Tanis se echó a temblar. A través de su grandioso proyecto de unificación, Aggar no expresaba otra cosa que su ambición personal, alentada ardorosamente por Ishtar. Masekanna declaró:

—Sabes que no apruebo ese proyecto, señor. Dudo mucho que el lugal de Uruk se someta sin librar batalla. Las cosechas y el comercio sufrirían mucho con una guerra de esa amplitud.

—Si me paga tributo, perdonaré a su ciudad —replicó Aggar.

—¡No se doblegará! —intervino Ishtar con virulencia—. Hay que aniquilar Uruk. Luego Kish será la ciudad más poderosa de Sumer. Y tú, Aggar, te convertirás en el soberano temido y temible del imperio más poderoso de Oriente.

—No seas ciego, gran hombre —declaró Ziusudra con voz tranquila—. La guerra engendra el odio y la destrucción. Uruk es rica e influyente. Kish corre el peligro de pagar muy caro una victoria muy incierta.

—Los ensis no piensan más que en llenar los graneros de trigo de los templos —respondió Ishtar, furiosa—. Desconocen el poder de las armas.

Hundido en su sillón, Aggar escuchaba muy atento.

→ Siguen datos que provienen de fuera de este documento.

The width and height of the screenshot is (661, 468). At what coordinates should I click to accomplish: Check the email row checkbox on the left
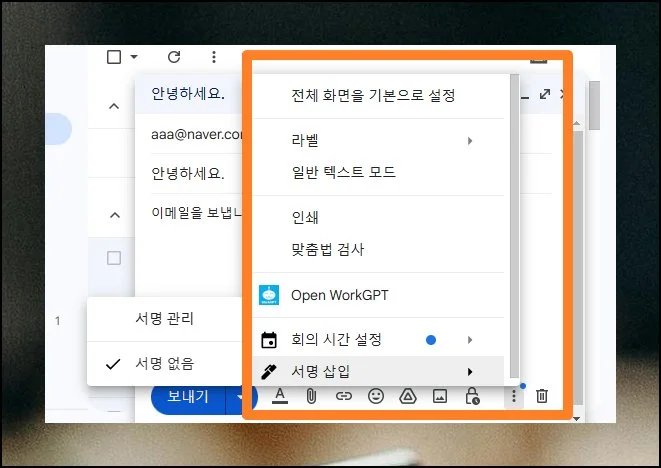pyautogui.click(x=114, y=258)
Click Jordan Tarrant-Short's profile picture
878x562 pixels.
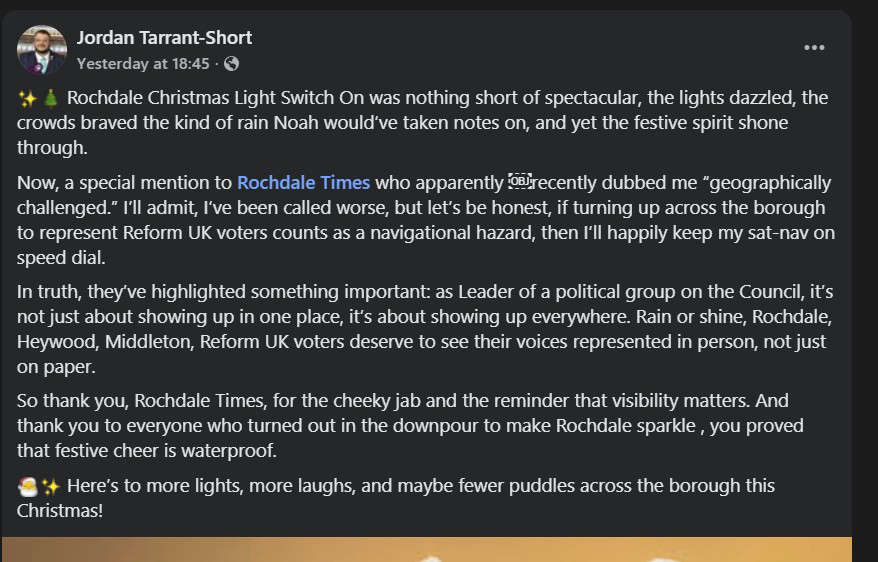coord(42,50)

—Sin embargo, puede haber otra solución —sugirió Tanis.

—¿Cuál? —preguntó el rey.

—¿No sería más prudente proponer a los demás lugales una especie de pacto de alianza comercial que sellase su unión y en el que cada uno se enriqueciese con el saber de los demás? Verían en ti a un hombre de gran sabiduría, que habría dado a Sumer un poder nunca igualado, y un porvenir nuevo.

Masekanna insistió:

—La princesa Tanis tiene razón, señor. Es la prudencia la que habla por su boca. El pueblo no está preparado para asumir la carga de una guerra. Esa idea de pacto merece toda nuestra atención. Permitiría proteger las rutas contra los bandidos formando milicias conjuntas, desarrollar el comercio, abrirse todavía más hacia reinos alejados, como el país de Punt o Egipto. Sumer se convertiría entonces en la encrucijada del mundo.

—Y no se puede pensar en ello si las ciudades se entregan a guerras constantes —añadió Ziusudra. Se volvió hacia Tanis—. Quiero rendir homenaje a tu clarividencia, princesa. A pesar de tu juventud, posees una sabiduría de la que por desgracia no disponen muchos hombres de edad madura.

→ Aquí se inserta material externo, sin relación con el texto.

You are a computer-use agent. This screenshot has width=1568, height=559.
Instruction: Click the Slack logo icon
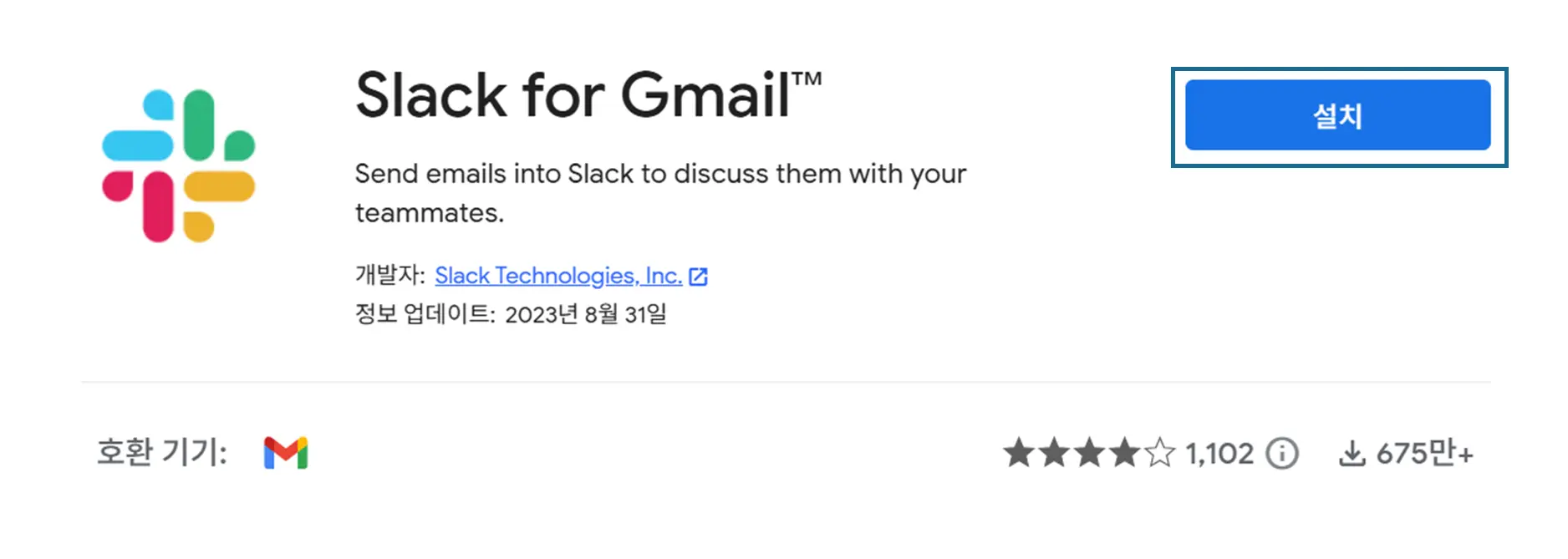click(178, 165)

Aggar caviló rascándose la barbilla.

—Es una buena idea, desde luego, pero los otros no aceptarán nunca. Se necesita un hombre fuerte para imponer esa unificación.

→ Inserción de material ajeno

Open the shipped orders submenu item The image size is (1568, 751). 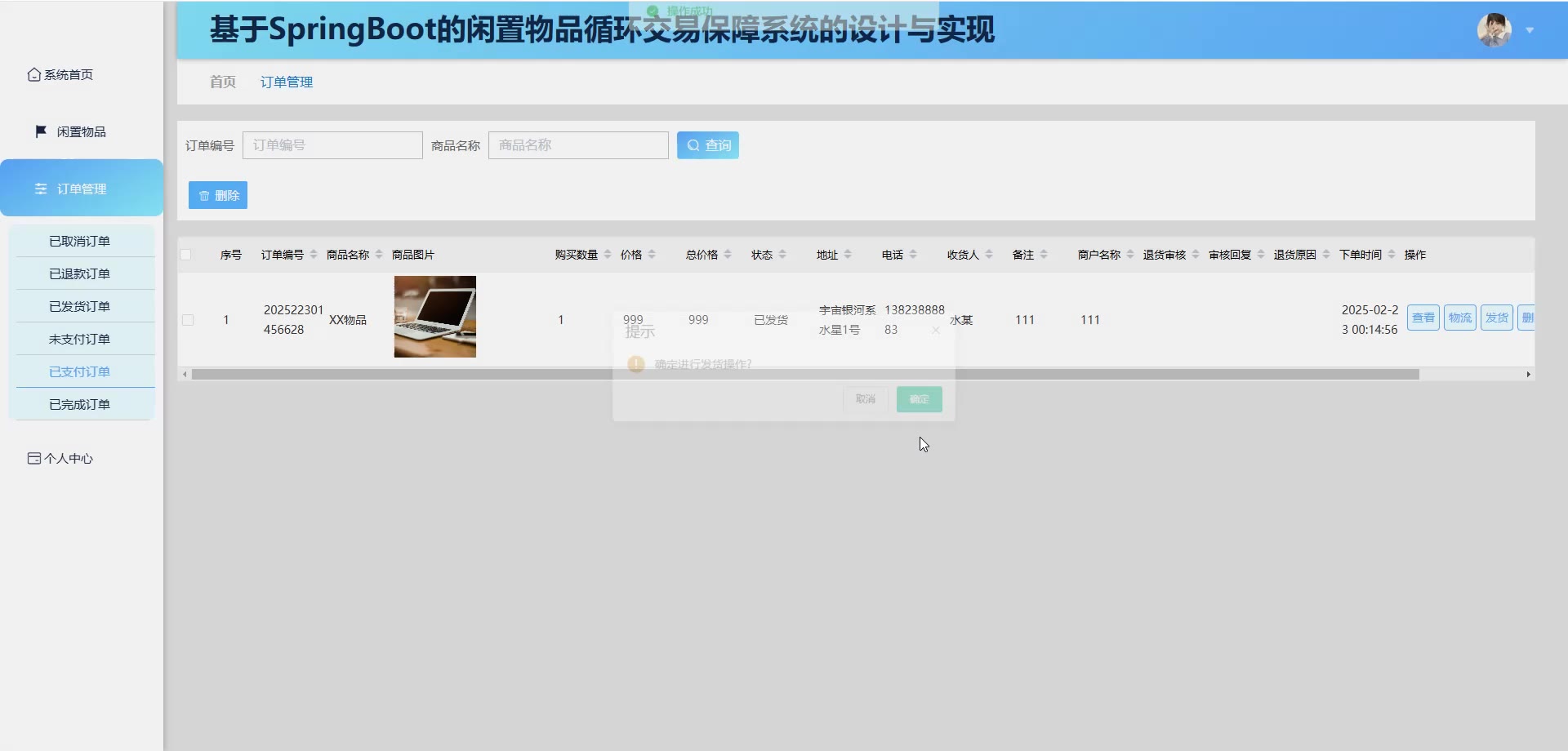(x=79, y=306)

—El resultado de una guerra siempre es dudoso, señor —insistió Tanis—. Si sales vencido, ¿qué ocurrirá?

—¡Kish triunfará! —gritó Ishtar cortándole—. Mi hermano no tiene que aceptar ninguna lección de una egipcia.

Aggar abrió los brazos con un ademán irritado, para así acabar con la discusión, y declaró:

—Haré lo que he dicho. Ese pacto existirá, porque seré yo quien lo imponga.

Tanis quiso replicar, pero Masekanna le cogió la mano incitándola a callar. La joven obedeció, pero seguía convencida de que los combates nunca habían arreglado nada.

Agotada, pidió permiso al rey para retirarse. Una esclava la guió hasta los aposentos que el rey había mandado preparar para ella en un ala del palacio. Enkidu, preocupado por su seguridad, se instaló en un cuarto contiguo. Tras un baño reconfortante, Beryl empezó a darle un masaje de aceites perfumados. Poco a poco, bajo la acción de las suaves manos de la joven acadia, sus sombríos pensamientos se disiparon y fue hundiéndose en un torpor benéfico.

Un repentino tumulto la despertó. La puerta de cedro se abrió bruscamente, dando paso a Ishtar rodeada por media docena de guerreros.